L'attente est tout aussi forte sur les marchés du transport ferroviaire et des services postaux, derniers grands marchés en date à s'ouvrir à la concurrence. Mais «au-delà de la baisse des tarifs, les attentes des clients sont aussi très liées aux faiblesses des acteurs historiques: le non respect des horaires et la fréquence des grèves», souligne Emmanuel Sellier. Ainsi, l'attente au guichet fait partie des trois premières attentes relatives à l'ouverture du marché des services postaux.
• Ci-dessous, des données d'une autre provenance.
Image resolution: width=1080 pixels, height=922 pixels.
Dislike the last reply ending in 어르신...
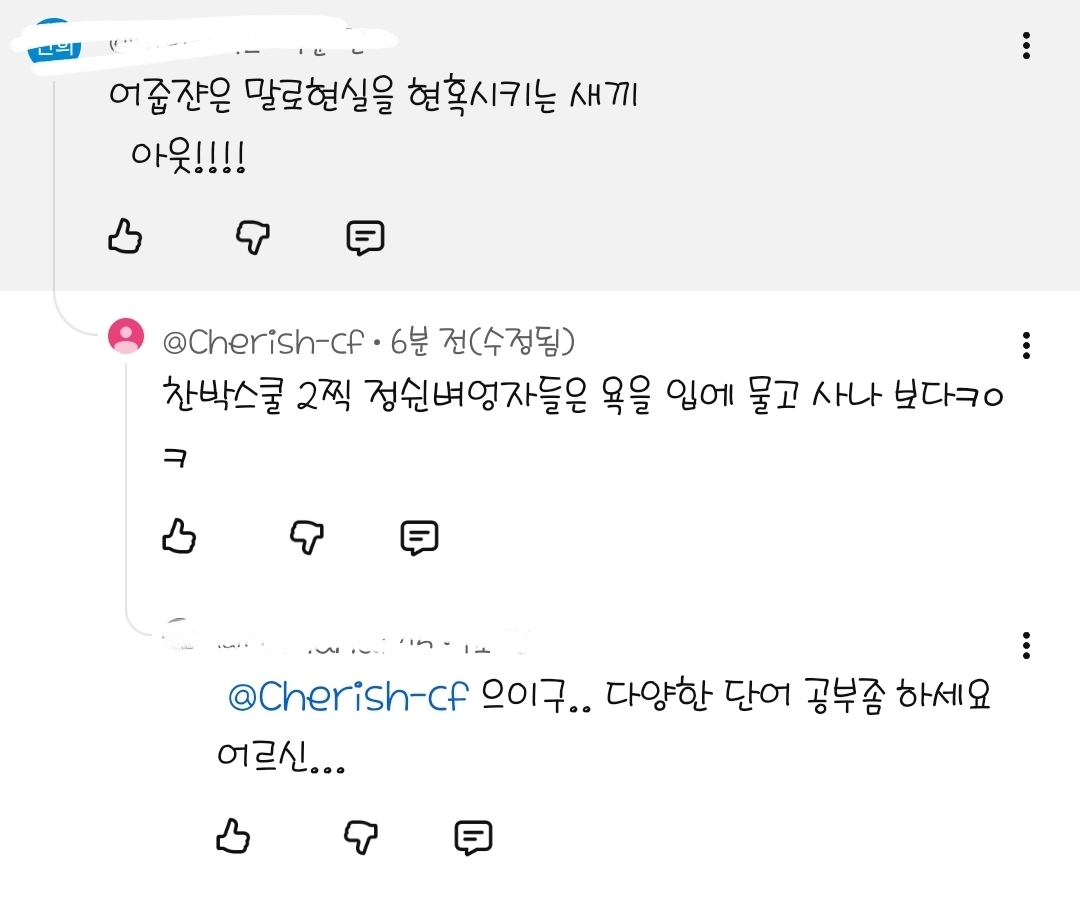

Du coup, les futurs entrants ont une carte à jouer: 66% des sondés se disent enclins à tester les offres des concurrents de La Poste. «Les futurs entrants devront gérer correctement les incidents, par exemple liés à des surfacturations», estime Valérie Jourdan, de Panel on the Web. «La notion d'expérience client est importante. Ils devront en tenir compte dans leur stratégie marketing. Dans le transport ferroviaire, par exemple, en proposant des services autour du voyage: un service d'achat des billets facilité, des services spécifiques – bagagerie, taxi – pour les professionnels et clients réguliers…», estime Emmanuel Sellier. A bon entendeur…
(encadré)
Baisse de régime pour Poweo
Son lancement au printemps 2007 devant la presse, dans un loft branché du 10e arrondissement parisien, était des plus prometteurs. Une véritable start-up de l'énergie, portée par le médiatique Charles Beigbeder, déjà à l'origine de Selftrade, pionnière du courtage en ligne. Depuis, Poweo a connu une véritable descente aux enfers. Dernier épisode: l'annonce, le 22 décembre dernier, de la vente de sa branche production, pour 120 millions d'euros à son actionnaire de référence, l'autrichien Verbund. La seule solution pour renflouer ses caisses et assurer la continuité d'exploitation du groupe. Du coup, Poweo a vu sa capitalisation fondre comme neige au soleil, à 67,5 millions d'euros fin 2010, contre 518 millions en 2007. L'avenir du groupe, qui perd 4 millions d'euros par mois dans son métier de détail, ne tient qu'à un fil: la cession par EDF de 25% de sa production nucléaire à ses concurrents dans le cadre de la nouvelle réforme du marché. Celle-ci a été votée en novembre, mais personne ne sait encore si ses modalités d'application permettront effectivement aux fournisseurs alternatifs de rivaliser avec EDF. Direct Energie (Groupe Louis Dreyfus et François 1er Energie de Stéphane Courbit), qui lorgne les 400 000 clients de son concurrent, est en embuscade.